The other prayers of the rosary were added later.

Holy Cross Family Ministries, headquartered in Massachusetts, is celebrating its 70th anniversary. The ministry has four components: Family Rosary, Family Theater Productions in English and Spanish, Family Rosary International, and The Father Peyton Institute in Peru, Spain and Ireland.

In Salt Lake City, Father Omar Ontiveros, Saints Peter and Paul pastor, plays 60-second spots from Family Theater Productions in Spanish on his radio programs on KDUT 102.3 FM and KXTA 1600 AM. "I have received positive feedback from these spots in emails," he said. "They are about family values, anger management, prayer life and different topics that are of interest to the Latino family.
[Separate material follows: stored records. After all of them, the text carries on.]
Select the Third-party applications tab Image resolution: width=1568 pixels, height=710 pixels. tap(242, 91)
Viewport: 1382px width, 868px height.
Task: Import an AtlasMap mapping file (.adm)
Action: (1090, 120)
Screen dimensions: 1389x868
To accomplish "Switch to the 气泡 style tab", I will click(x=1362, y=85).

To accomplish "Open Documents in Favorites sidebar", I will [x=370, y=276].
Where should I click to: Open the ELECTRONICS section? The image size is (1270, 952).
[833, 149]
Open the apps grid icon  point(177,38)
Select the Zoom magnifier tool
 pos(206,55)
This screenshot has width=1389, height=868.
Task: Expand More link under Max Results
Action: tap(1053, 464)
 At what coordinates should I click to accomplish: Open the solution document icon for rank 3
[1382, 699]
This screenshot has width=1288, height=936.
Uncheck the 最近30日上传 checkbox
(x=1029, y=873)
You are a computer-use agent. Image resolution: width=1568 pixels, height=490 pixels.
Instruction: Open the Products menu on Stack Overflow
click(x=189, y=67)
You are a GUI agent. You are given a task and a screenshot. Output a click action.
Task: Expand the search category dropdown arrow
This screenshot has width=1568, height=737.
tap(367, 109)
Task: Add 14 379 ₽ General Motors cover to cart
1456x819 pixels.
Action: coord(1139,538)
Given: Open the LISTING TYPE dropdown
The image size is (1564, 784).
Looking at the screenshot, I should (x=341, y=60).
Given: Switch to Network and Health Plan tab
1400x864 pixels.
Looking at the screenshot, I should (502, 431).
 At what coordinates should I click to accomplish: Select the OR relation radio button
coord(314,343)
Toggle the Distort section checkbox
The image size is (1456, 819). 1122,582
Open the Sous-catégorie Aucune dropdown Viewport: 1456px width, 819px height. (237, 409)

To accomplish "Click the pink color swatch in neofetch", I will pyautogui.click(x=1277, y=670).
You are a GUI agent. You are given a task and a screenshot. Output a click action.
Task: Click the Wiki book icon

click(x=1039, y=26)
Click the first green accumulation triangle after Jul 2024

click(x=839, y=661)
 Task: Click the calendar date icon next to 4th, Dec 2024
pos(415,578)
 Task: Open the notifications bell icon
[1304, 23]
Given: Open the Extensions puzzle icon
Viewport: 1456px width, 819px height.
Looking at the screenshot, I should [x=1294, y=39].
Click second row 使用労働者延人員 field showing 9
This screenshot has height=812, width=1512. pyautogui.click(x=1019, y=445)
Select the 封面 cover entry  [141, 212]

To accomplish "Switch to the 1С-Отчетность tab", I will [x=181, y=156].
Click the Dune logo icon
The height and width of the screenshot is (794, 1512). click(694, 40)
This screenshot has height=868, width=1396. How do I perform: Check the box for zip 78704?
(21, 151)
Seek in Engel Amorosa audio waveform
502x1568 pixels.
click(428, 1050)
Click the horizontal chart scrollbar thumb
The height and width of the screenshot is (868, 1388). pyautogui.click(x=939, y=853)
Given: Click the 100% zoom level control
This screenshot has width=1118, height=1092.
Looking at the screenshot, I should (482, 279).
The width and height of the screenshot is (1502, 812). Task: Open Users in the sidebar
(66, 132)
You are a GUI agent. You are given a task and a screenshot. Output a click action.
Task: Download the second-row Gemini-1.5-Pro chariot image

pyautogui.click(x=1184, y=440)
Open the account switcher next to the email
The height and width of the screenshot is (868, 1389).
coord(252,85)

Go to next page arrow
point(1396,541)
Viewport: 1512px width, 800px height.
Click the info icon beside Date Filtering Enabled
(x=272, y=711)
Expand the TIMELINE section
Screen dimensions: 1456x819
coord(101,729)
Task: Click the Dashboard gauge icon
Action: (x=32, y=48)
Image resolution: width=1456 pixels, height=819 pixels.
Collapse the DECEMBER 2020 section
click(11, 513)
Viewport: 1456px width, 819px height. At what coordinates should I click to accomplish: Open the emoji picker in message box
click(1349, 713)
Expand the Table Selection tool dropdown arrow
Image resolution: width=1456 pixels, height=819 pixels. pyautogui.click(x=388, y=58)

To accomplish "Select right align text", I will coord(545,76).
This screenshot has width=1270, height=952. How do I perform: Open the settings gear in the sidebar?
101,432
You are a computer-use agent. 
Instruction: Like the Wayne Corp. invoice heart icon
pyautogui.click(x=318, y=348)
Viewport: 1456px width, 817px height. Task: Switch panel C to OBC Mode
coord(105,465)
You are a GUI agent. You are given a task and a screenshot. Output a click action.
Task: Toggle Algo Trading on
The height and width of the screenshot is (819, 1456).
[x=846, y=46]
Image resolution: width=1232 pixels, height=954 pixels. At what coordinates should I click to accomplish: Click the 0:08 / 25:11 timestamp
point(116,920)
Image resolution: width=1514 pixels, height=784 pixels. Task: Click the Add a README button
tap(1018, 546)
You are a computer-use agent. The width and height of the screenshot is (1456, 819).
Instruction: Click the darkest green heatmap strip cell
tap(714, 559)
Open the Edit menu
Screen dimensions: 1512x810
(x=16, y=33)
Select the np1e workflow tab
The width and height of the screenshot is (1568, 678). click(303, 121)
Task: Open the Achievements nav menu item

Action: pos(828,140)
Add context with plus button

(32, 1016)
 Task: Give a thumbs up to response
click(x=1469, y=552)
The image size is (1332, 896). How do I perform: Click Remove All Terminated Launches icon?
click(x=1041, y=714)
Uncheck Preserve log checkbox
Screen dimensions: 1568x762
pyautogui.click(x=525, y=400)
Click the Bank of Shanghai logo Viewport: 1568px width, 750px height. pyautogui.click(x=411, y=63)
They are being produced in a format for the Latino culture. We have plans to run 30-minute shows during Advent."

The programming is geared toward the Latino experience in the United States because the Hispanic Church is growing, said Susan Wallace, Holy Cross Ministry director of external relations. "As we talk to families, we learn that they struggle with basically the same issues: family unity, communication and forgiveness. What we are able to do with these stories is put them into a context that is meaningful for the first and second generation Latino families in the United States. Our outreach as producers is completed when we find partners in ministry with stations like KDUT and KXTA in Utah and around the world."